» What you should do
Copy the listing below, substituting "column heading" for every "column header" and leaving everything else unchanged.

====

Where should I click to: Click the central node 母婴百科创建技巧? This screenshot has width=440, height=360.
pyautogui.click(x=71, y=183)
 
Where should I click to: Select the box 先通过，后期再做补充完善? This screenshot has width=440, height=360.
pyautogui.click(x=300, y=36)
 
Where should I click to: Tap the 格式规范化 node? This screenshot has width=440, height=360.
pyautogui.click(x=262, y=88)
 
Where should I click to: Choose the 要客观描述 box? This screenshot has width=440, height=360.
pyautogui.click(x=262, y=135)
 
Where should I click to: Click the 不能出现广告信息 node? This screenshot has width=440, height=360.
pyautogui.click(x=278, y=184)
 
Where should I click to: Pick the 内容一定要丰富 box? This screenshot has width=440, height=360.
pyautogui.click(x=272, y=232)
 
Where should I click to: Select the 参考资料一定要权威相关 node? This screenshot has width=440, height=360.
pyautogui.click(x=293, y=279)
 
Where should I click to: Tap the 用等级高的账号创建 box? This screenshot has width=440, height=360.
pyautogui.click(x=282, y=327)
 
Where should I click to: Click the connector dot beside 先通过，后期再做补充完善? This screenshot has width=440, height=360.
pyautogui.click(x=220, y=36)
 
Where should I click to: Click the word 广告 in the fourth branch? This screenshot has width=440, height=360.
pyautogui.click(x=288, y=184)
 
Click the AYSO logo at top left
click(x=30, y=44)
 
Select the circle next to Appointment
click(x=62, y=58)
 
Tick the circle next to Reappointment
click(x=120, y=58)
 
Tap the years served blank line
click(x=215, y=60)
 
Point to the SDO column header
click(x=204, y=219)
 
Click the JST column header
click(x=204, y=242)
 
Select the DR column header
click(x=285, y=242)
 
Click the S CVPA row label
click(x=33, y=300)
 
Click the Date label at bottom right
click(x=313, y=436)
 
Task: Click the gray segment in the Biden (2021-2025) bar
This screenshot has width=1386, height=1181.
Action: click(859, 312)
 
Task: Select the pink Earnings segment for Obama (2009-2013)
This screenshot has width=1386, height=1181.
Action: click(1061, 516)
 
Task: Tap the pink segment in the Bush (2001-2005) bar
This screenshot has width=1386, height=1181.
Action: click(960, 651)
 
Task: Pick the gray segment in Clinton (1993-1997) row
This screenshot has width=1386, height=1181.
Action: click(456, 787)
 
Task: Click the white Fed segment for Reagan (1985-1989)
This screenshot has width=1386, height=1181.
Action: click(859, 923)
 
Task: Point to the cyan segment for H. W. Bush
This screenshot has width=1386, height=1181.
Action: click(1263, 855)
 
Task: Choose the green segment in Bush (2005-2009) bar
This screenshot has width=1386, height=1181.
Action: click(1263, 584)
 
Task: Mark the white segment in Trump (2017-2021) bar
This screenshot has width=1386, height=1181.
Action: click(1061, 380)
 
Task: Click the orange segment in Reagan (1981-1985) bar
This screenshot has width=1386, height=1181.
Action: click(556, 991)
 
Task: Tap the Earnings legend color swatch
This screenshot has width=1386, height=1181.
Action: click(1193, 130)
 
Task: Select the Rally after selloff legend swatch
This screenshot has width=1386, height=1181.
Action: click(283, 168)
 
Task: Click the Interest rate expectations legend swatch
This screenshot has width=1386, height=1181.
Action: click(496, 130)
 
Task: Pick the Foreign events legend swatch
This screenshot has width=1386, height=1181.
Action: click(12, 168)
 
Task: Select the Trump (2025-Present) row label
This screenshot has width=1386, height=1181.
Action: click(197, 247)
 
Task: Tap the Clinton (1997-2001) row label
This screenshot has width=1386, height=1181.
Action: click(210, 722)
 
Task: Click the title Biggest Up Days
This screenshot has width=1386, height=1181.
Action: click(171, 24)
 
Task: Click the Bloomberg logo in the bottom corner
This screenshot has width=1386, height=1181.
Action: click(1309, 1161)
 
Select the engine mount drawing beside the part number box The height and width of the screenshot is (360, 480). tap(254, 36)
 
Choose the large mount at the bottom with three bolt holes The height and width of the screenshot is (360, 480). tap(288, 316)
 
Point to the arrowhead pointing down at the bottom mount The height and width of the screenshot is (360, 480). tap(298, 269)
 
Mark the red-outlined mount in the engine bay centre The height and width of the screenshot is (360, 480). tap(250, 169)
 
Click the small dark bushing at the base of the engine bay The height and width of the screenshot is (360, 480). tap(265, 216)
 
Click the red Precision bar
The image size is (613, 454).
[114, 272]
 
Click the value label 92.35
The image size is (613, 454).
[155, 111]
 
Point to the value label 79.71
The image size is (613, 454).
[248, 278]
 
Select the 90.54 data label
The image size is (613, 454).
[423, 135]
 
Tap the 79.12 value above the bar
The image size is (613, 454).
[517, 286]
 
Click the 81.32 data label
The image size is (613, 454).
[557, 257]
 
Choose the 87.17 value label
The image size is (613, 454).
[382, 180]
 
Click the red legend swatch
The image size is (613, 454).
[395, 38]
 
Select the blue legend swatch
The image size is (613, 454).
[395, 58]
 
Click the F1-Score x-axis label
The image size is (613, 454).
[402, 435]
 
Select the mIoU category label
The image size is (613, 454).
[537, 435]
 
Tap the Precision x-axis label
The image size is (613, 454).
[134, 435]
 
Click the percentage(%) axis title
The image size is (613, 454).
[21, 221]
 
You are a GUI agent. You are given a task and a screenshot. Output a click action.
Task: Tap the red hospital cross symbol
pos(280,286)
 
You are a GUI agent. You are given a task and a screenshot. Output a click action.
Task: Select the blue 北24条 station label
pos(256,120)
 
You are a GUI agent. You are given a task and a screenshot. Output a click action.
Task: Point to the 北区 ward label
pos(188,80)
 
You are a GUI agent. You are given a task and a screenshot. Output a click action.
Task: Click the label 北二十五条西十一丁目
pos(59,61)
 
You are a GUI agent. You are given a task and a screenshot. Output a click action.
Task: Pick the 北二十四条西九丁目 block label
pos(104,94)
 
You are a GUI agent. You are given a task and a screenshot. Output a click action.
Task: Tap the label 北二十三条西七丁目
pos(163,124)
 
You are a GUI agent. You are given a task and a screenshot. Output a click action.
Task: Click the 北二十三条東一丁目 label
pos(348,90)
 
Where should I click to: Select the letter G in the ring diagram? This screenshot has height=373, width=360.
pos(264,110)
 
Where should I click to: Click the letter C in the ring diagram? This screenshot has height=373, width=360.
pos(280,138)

====

» Expected answer
Where should I click to: Click the central node 母婴百科创建技巧? This screenshot has width=440, height=360.
pyautogui.click(x=71, y=183)
 
Where should I click to: Select the box 先通过，后期再做补充完善? This screenshot has width=440, height=360.
pyautogui.click(x=300, y=36)
 
Where should I click to: Tap the 格式规范化 node? This screenshot has width=440, height=360.
pyautogui.click(x=262, y=88)
 
Where should I click to: Choose the 要客观描述 box? This screenshot has width=440, height=360.
pyautogui.click(x=262, y=135)
 
Where should I click to: Click the 不能出现广告信息 node? This screenshot has width=440, height=360.
pyautogui.click(x=278, y=184)
 
Where should I click to: Pick the 内容一定要丰富 box? This screenshot has width=440, height=360.
pyautogui.click(x=272, y=232)
 
Where should I click to: Select the 参考资料一定要权威相关 node? This screenshot has width=440, height=360.
pyautogui.click(x=293, y=279)
 
Where should I click to: Tap the 用等级高的账号创建 box? This screenshot has width=440, height=360.
pyautogui.click(x=282, y=327)
 
Where should I click to: Click the connector dot beside 先通过，后期再做补充完善? This screenshot has width=440, height=360.
pyautogui.click(x=220, y=36)
 
Where should I click to: Click the word 广告 in the fourth branch? This screenshot has width=440, height=360.
pyautogui.click(x=288, y=184)
 
Click the AYSO logo at top left
click(x=30, y=44)
 
Select the circle next to Appointment
click(x=62, y=58)
 
Tick the circle next to Reappointment
click(x=120, y=58)
 
Tap the years served blank line
click(x=215, y=60)
 
Point to the SDO column heading
click(x=204, y=219)
 
Click the JST column heading
click(x=204, y=242)
 
Select the DR column heading
click(x=285, y=242)
 
Click the S CVPA row label
click(x=33, y=300)
 
Click the Date label at bottom right
click(x=313, y=436)
 
Task: Click the gray segment in the Biden (2021-2025) bar
This screenshot has width=1386, height=1181.
Action: click(859, 312)
 
Task: Select the pink Earnings segment for Obama (2009-2013)
This screenshot has width=1386, height=1181.
Action: click(1061, 516)
 
Task: Tap the pink segment in the Bush (2001-2005) bar
This screenshot has width=1386, height=1181.
Action: click(960, 651)
 
Task: Pick the gray segment in Clinton (1993-1997) row
This screenshot has width=1386, height=1181.
Action: click(456, 787)
 
Task: Click the white Fed segment for Reagan (1985-1989)
This screenshot has width=1386, height=1181.
Action: click(859, 923)
 
Task: Point to the cyan segment for H. W. Bush
This screenshot has width=1386, height=1181.
Action: click(1263, 855)
 
Task: Choose the green segment in Bush (2005-2009) bar
This screenshot has width=1386, height=1181.
Action: click(1263, 584)
 
Task: Mark the white segment in Trump (2017-2021) bar
This screenshot has width=1386, height=1181.
Action: click(1061, 380)
 
Task: Click the orange segment in Reagan (1981-1985) bar
This screenshot has width=1386, height=1181.
Action: click(556, 991)
 
Task: Tap the Earnings legend color swatch
This screenshot has width=1386, height=1181.
Action: click(1193, 130)
 
Task: Select the Rally after selloff legend swatch
This screenshot has width=1386, height=1181.
Action: click(283, 168)
 
Task: Click the Interest rate expectations legend swatch
This screenshot has width=1386, height=1181.
Action: click(496, 130)
 
Task: Pick the Foreign events legend swatch
This screenshot has width=1386, height=1181.
Action: click(12, 168)
 
Task: Select the Trump (2025-Present) row label
This screenshot has width=1386, height=1181.
Action: click(197, 247)
 
Task: Tap the Clinton (1997-2001) row label
This screenshot has width=1386, height=1181.
Action: click(210, 722)
 
Task: Click the title Biggest Up Days
This screenshot has width=1386, height=1181.
Action: click(171, 24)
 
Task: Click the Bloomberg logo in the bottom corner
This screenshot has width=1386, height=1181.
Action: click(1309, 1161)
 
Select the engine mount drawing beside the part number box The height and width of the screenshot is (360, 480). tap(254, 36)
 
Choose the large mount at the bottom with three bolt holes The height and width of the screenshot is (360, 480). tap(288, 316)
 
Point to the arrowhead pointing down at the bottom mount The height and width of the screenshot is (360, 480). tap(298, 269)
 
Mark the red-outlined mount in the engine bay centre The height and width of the screenshot is (360, 480). tap(250, 169)
 
Click the small dark bushing at the base of the engine bay The height and width of the screenshot is (360, 480). tap(265, 216)
 
Click the red Precision bar
The image size is (613, 454).
[114, 272]
 
Click the value label 92.35
The image size is (613, 454).
[155, 111]
 
Point to the value label 79.71
The image size is (613, 454).
[248, 278]
 
Select the 90.54 data label
The image size is (613, 454).
[423, 135]
 
Tap the 79.12 value above the bar
The image size is (613, 454).
[517, 286]
 
Click the 81.32 data label
The image size is (613, 454).
[557, 257]
 
Choose the 87.17 value label
The image size is (613, 454).
[382, 180]
 
Click the red legend swatch
The image size is (613, 454).
[395, 38]
 
Select the blue legend swatch
The image size is (613, 454).
[395, 58]
 
Click the F1-Score x-axis label
The image size is (613, 454).
[402, 435]
 
Select the mIoU category label
The image size is (613, 454).
[537, 435]
 
Tap the Precision x-axis label
The image size is (613, 454).
[134, 435]
 
Click the percentage(%) axis title
The image size is (613, 454).
[21, 221]
 
You are a GUI agent. You are given a task and a screenshot. Output a click action.
Task: Tap the red hospital cross symbol
pos(280,286)
 
You are a GUI agent. You are given a task and a screenshot. Output a click action.
Task: Select the blue 北24条 station label
pos(256,120)
 
You are a GUI agent. You are given a task and a screenshot. Output a click action.
Task: Point to the 北区 ward label
pos(188,80)
 
You are a GUI agent. You are given a task and a screenshot. Output a click action.
Task: Click the label 北二十五条西十一丁目
pos(59,61)
 
You are a GUI agent. You are given a task and a screenshot. Output a click action.
Task: Pick the 北二十四条西九丁目 block label
pos(104,94)
 
You are a GUI agent. You are given a task and a screenshot. Output a click action.
Task: Tap the label 北二十三条西七丁目
pos(163,124)
 
You are a GUI agent. You are given a task and a screenshot. Output a click action.
Task: Click the 北二十三条東一丁目 label
pos(348,90)
 
Where should I click to: Select the letter G in the ring diagram? This screenshot has height=373, width=360.
pos(264,110)
 
Where should I click to: Click the letter C in the ring diagram? This screenshot has height=373, width=360.
pos(280,138)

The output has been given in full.